Monday 23 September 2013

WRECK








"Don’t you ever say I just walked away.. I will always want you."


Yes. She can’t stop. She is a wrecking ball. But she is still a human being; a 20-year old superstar; a girl. She is still Miley Cyrus.

People tend to break. People has their limits. I bet you have yours as well. You do break, and I know you’ve been broken before. She has it too. The problem with society right now is when you change, they see the bad side of that change. They just see what they want to see; understand what they want to understand; feel what they want to feel. And they can’t see, understand, and feel what you’ve been through to change that way. Because they just see the surface, not the insides.


Whats happening to her is alarming. She’s too young to have that kind of image. But then, most people care about what she wears on awards’ shows or what she does in her music videos than what she’s going through.
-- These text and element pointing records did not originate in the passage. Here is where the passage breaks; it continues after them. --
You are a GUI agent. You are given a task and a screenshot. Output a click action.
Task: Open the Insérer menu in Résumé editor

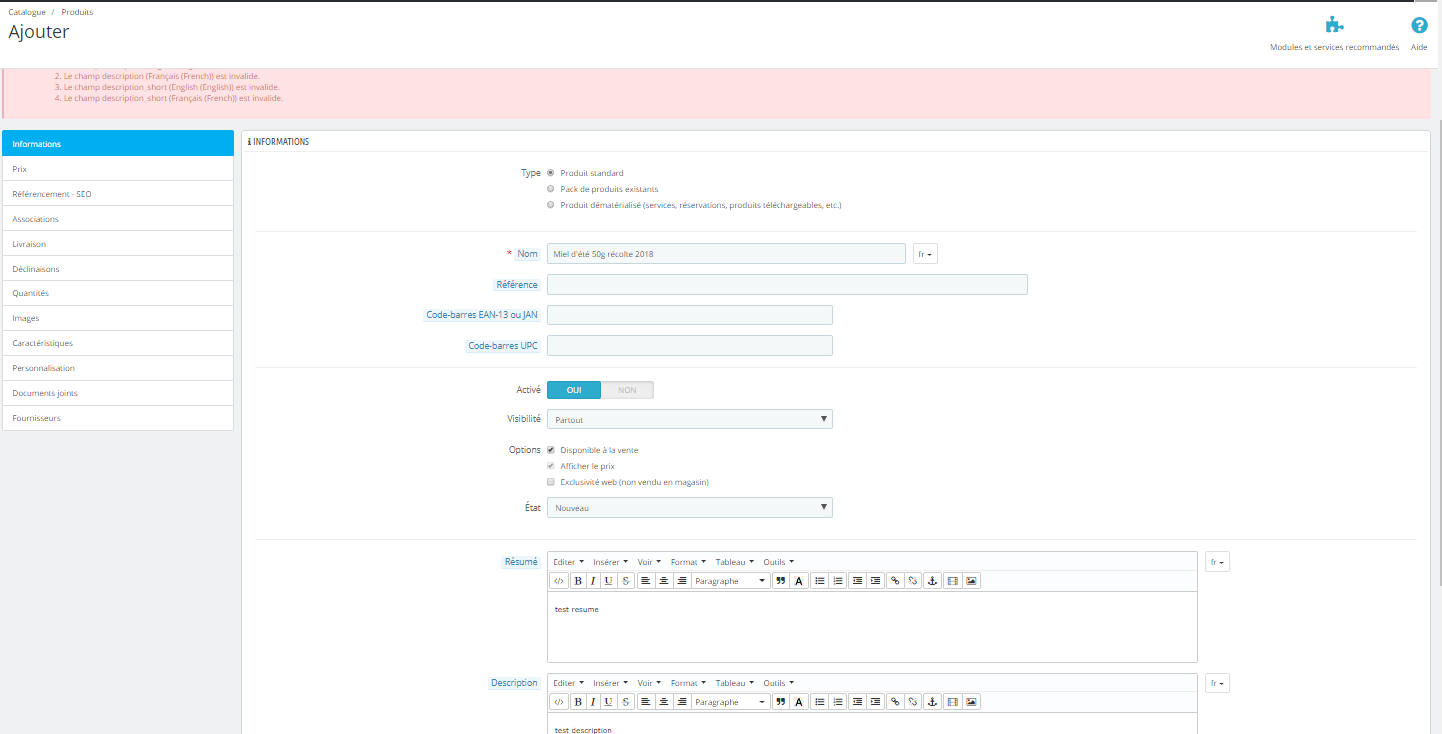point(610,562)
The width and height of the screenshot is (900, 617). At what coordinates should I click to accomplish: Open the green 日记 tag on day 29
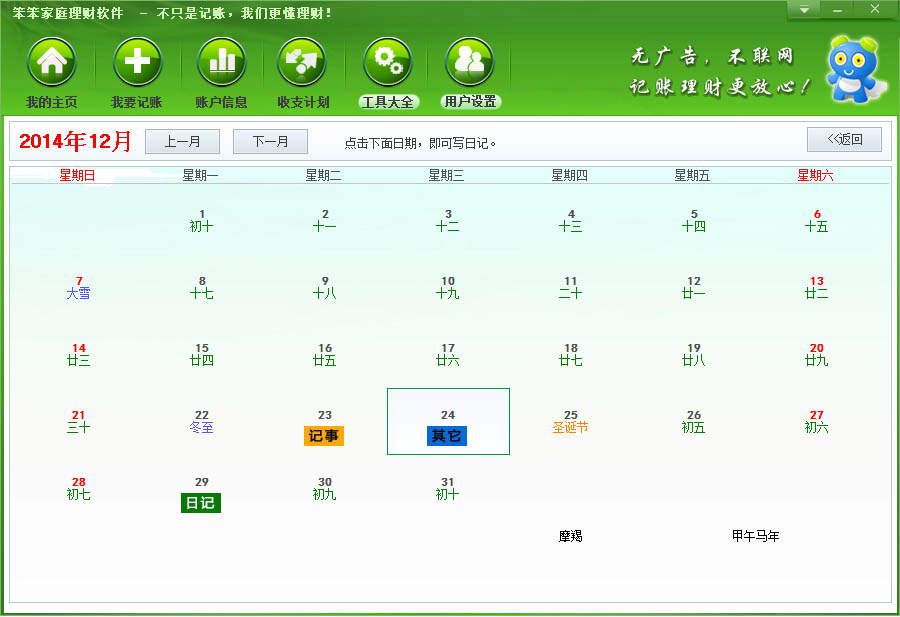pos(201,503)
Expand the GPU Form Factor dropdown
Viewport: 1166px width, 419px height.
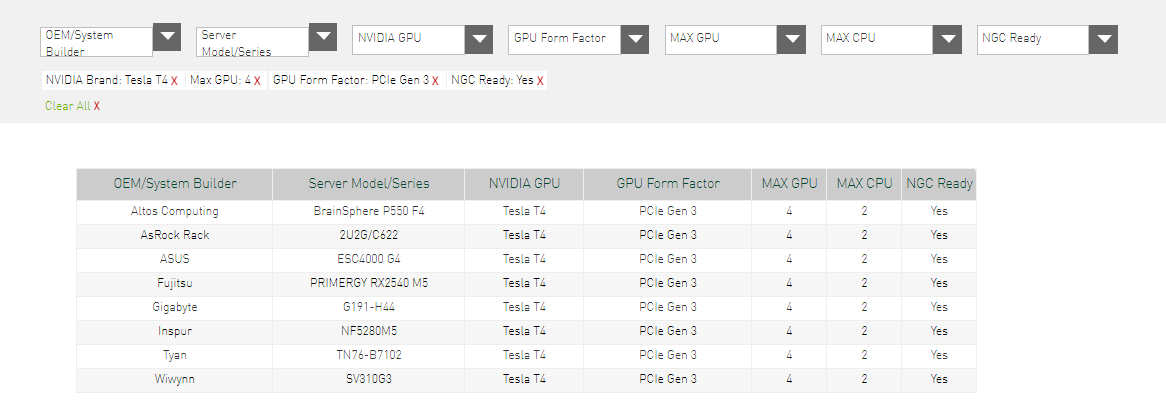click(x=578, y=39)
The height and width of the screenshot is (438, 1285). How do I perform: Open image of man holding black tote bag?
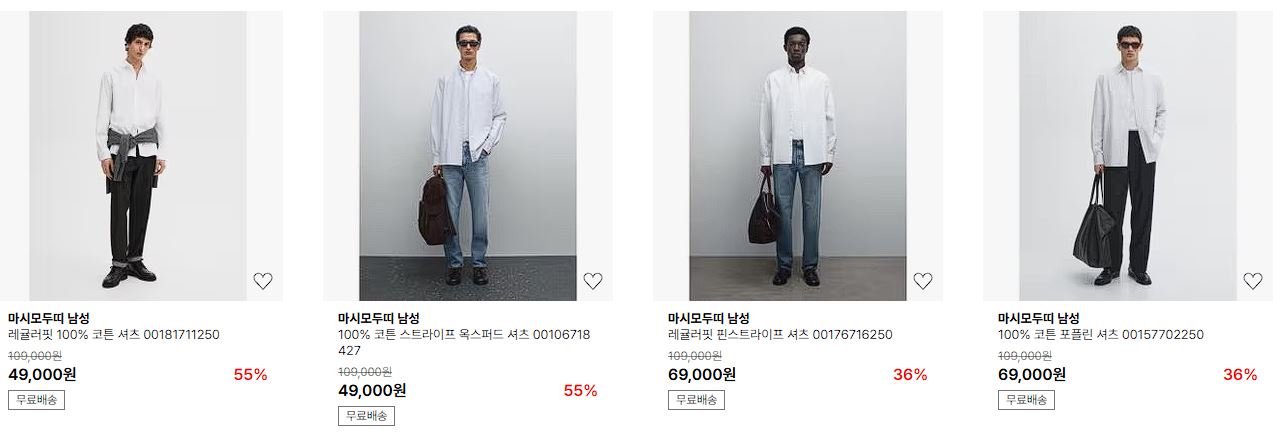tap(1128, 156)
I’m a fan. Of hers and of her ex. Of them together. That’s why when I heard about the called-off engagement, I was devastated. They look so good together and you can see that they’re in love with each other. I don’t know the reason why they part ways but it’s still saddening. 4 years is a long time and I thought they’re gonna have beautiful babies and grow old together. But then, people and things do change. So does he. So does she.


In my perspective, she is a specter of a girl who’s trapped in a 20-year old body who’s so broken she just chose to change and lost herself in the middle of the road without company. She’s alone. And it’s dreadful. Because if she’s not alone, she wouldn’t be in this position in the first place. She would’ve been much happier and much her.


It’s sad to say that she is a wrecking ball. To me, she’s not. She was wrecked by one. I just pray that she may find her lost self again. I want the Miley I fell in love with on The Last Song. I want the Miley who inspired many teenage girls like me with The Climb. I want the Miley I sang Best of Both Worlds along with in Hannah Montana.



If you read this, I don’t want you to change. I’m asking you to pick up the pieces and start again. If you think that being who you are today makes you happy, don’t listen to the haters. I don’t care about you licking hammers and grinding over hanging balls on your music videos. You are still you. I still see you like the picture above. Beautiful and free.
 



Remember what you said on your song:
Remember only God can judge ya
Forget the haters cause somebody loves ya


And I’m that somebody, Miley. Kick-ass.

Tuesday 10 September 2013

RED



“And it was like slow motion; standing there in my party dress in red lipstick with no one to impress.” – Taylor Swift

I always believed you have to make an impression for you to be noticed; to see what it all looks like from the dance floor; to try not to be a wallflower. As Bill said to Charlie on The Perks of Being a Wallflower, you need to ‘participate’.
I still believe in that now. But in my 16 years of existence, I guess I learned something again. I realized that sometimes, it’s okay to be a wallflower; that it’s okay to just see things – feel and understand them; that it’s okay just to express and not to impress. Simplicity is what I keep.
Today, I’m already 16; 16 but feeling 22. In a good way, though. I’m in college, I have great friends, I have an amazing family, and I have God. What more could I ask for, right?
But in those 16 years, sometimes it’s also okay to try something new. After all, ‘variety is the spice of life’, as Christian Grey once taught me. So because today is my day and I’m already 16, I’m going to be a little bit ambitious. A little bit of a dreamer, I prefer and fulfill these dreams of mine in the future. Or should I wish I could.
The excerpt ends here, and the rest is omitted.